Last week, NFL Executive Vice President of Communications and Public Affairs Joe Lockhart told reporters that he fully expected Colin Kaepernick to be invited to attend the next meeting between NFL players, their representatives and the league to discuss how the NFL could better support players in their activism efforts.
Those comments were echoed by Philadelphia Eagles safety Michael Jenkins, who told reporters that Kaepernick had already been invited to participate in a previous meeting, but didn’t attend.
Kaepernick’s attorney, however, told Slate that those reports are incorrect and that Kaepernick has not been invited to anything.
When Slate asked the attorney, Mark Geragos, if his client had been invited to attend the player-owner summit scheduled for this week, Geragos said no, saying, “We specifically reached out to the NFL Players Association and to the Players Coalition [the group led by Jenkins] and we were verbatim told that Colin had no role.”

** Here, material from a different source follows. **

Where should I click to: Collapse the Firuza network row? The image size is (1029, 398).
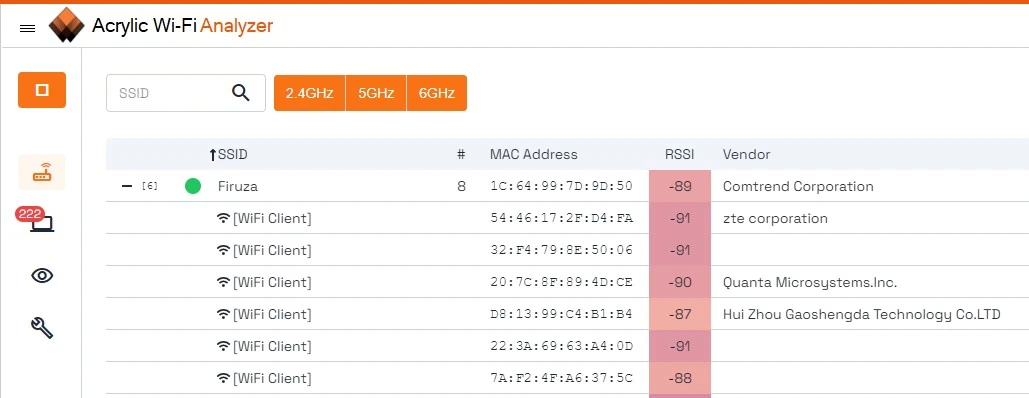pos(127,187)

After Houston Texans owner Bob McNair apologized Friday for his controversial “inmates running the prison” remarks, the Players Coalition extended an invitation for McNair, NFL Commissioner Roger Goodell and Kaepernick to attend a Monday meeting in Philadelphia to discuss player concerns.
Kaepernick’s attorneys told Slate they were not aware of the proposed meeting until the details of the letter were made public by ESPN.
Slate obtained copies of several emails between Kaepernick’s attorneys, the NFL Players Association and Malcolm Jenkins, all of which indicate that contrary to what both Lockhart and Jenkins had previously said, Kaepernick had not been formally invited to attend any meetings—past or future.
On Sunday, ESPN’s NFL reporter Jim Trotter reported that Monday’s proposed meeting with Goodell, McNair, the Players Coalition and Kaepernick was no longer happening.
So, once again, Kaepernick is out in the cold. What once looked like a hopeful situation has returned to one of letdown and disappointment.
Players across the league continue to kneel and sit in protest of racial injustice, and the man who started the protests alone remains standing, jobless and alone.